I’ve had this swelling urge to do something different, burst out of my usual and express unadulterated, uncensored creativity. I could get out my stained glass, but it is so messy and the family balks at the remnant solder lead balls and flakes of glass on the dining table, the only surface large enough to contain the paraphernalia.
And so, for the tenth time, I pick up this journal and run my fingers over the purple-dyed cover embedded with delicately veined leaves, bound with two sticks of bamboo by someone in India.
Each time after I touch the empty white pages, I close it, afraid my efforts will mar the simple elegance that should be contained there. Thoughts of wisdom or etchings of artistry.
My reluctance reminds me of the first and last time I subbed for a first-grade teacher. Better suited to work with people who can reason and not cry—eighth grade and above—I should have turned the assignment down, but finances forced an unwise decision.
Twenty eager little faces, like puppies expecting a treat, waited as I distributed their art supplies. Everyone diligently absorbed themselves in the teacher’s designated project, but when I told them they had five more minutes before I collected the papers, one little girl started sobbing.

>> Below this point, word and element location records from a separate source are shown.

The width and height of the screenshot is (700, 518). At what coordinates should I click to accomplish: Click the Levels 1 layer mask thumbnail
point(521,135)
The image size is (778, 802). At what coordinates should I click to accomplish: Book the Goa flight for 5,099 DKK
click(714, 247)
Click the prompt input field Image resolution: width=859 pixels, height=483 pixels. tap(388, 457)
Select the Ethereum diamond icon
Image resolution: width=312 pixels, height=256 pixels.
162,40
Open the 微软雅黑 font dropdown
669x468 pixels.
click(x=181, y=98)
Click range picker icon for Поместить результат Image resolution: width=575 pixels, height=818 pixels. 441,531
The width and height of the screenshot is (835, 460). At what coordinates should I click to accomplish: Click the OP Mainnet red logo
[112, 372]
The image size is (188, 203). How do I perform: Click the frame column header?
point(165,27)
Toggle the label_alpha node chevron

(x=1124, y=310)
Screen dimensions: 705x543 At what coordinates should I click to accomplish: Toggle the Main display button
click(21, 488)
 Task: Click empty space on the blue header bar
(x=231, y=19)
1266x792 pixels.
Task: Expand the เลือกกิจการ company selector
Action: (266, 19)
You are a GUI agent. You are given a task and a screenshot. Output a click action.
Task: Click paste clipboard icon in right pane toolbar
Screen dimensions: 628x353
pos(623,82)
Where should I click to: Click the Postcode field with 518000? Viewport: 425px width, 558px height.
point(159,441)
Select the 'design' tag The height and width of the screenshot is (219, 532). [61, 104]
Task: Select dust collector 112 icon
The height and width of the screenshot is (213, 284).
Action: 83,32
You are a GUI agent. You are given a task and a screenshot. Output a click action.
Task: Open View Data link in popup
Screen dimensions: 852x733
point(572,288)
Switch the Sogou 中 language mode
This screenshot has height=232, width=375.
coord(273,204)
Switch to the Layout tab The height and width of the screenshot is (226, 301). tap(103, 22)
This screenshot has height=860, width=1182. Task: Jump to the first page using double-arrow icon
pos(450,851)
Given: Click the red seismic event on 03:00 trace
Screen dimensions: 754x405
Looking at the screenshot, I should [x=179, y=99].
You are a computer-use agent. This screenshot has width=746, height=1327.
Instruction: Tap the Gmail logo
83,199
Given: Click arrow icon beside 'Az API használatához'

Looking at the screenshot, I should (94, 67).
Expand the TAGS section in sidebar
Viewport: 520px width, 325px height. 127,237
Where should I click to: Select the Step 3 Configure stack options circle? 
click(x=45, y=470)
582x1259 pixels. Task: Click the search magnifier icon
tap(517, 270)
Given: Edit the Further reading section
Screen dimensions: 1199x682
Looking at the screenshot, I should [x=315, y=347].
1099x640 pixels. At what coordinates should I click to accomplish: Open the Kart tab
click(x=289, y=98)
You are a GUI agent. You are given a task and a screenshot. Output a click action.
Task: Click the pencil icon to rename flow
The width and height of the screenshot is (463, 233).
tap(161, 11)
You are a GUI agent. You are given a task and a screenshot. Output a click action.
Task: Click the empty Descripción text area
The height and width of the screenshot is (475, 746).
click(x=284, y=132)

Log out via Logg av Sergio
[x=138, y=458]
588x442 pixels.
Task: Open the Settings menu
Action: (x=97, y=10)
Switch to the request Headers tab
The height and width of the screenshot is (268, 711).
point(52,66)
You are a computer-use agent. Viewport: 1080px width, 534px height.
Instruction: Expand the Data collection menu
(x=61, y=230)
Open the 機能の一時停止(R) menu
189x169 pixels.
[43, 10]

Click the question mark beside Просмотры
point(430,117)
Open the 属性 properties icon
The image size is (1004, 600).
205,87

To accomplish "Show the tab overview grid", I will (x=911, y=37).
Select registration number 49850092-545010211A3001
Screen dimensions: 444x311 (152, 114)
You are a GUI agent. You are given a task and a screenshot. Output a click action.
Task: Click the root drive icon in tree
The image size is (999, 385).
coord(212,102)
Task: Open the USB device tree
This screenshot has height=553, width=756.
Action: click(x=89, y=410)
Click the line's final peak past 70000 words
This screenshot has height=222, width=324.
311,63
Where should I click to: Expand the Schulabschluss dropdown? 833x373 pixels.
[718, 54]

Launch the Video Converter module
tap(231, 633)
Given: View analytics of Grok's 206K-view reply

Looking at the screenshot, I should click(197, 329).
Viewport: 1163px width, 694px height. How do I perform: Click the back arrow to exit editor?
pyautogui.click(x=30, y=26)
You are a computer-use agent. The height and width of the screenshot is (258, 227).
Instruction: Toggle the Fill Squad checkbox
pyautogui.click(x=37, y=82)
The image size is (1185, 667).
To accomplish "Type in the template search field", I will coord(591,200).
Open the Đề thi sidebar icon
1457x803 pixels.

A line had not strung out the way she imagined, and she refused to accept the delinquent product. No way was she going to turn that in.
At first I tried my soothing, sympathetic voice: “It’s ok, sweetie.”
Sweetie didn’t buy it. She clenched her crayon and declared no it wasn’t.
Resourceful teacher I, I brought out my bright, full of possibility voice: “Look, just color over this line and it can be a . . . .”
Unappeased One cried louder. She hunkered down with that drawing and flat out refused to budge. It was ruined. Period. Nineteen nervous faces watched as Frustrated Artist and Substitute teacher faced off.
By this time, I really wanted to haul out my life’s-tough-get-over-it voice, but discerned that was not the best approach for a six-year-old. I wish I could tell you how this ended, but ironically all I remember is the conflict, not the resolution.
And it’s that conflict—the lack in skills to express the beauty as felt in my own soul and mind that I am facing down today.
How can you capture the longing for God? How can you express a beauty felt but not seen?
This I know. Christ is the perfection of beauty. I am not.
It is for freedom that Christ has set me free. Not to be enslaved by self doubt, self consciousness, self criticism.
And so I put pen and paint to paper and delight in marring that perfectly white page with my primitive expression of the verse that has embedded in my mind this week. And if that weren't enough, I rejoice that I dare share it with you.
Is something tugging at your heart that you long to punch through?
You may not be able to harness Christ’s creative power that called worlds into being, but he is in you and for that, be brave. Be empty of the critic that taunts you not to burst through that shell.
Try something new this week and if you will, come back and share it.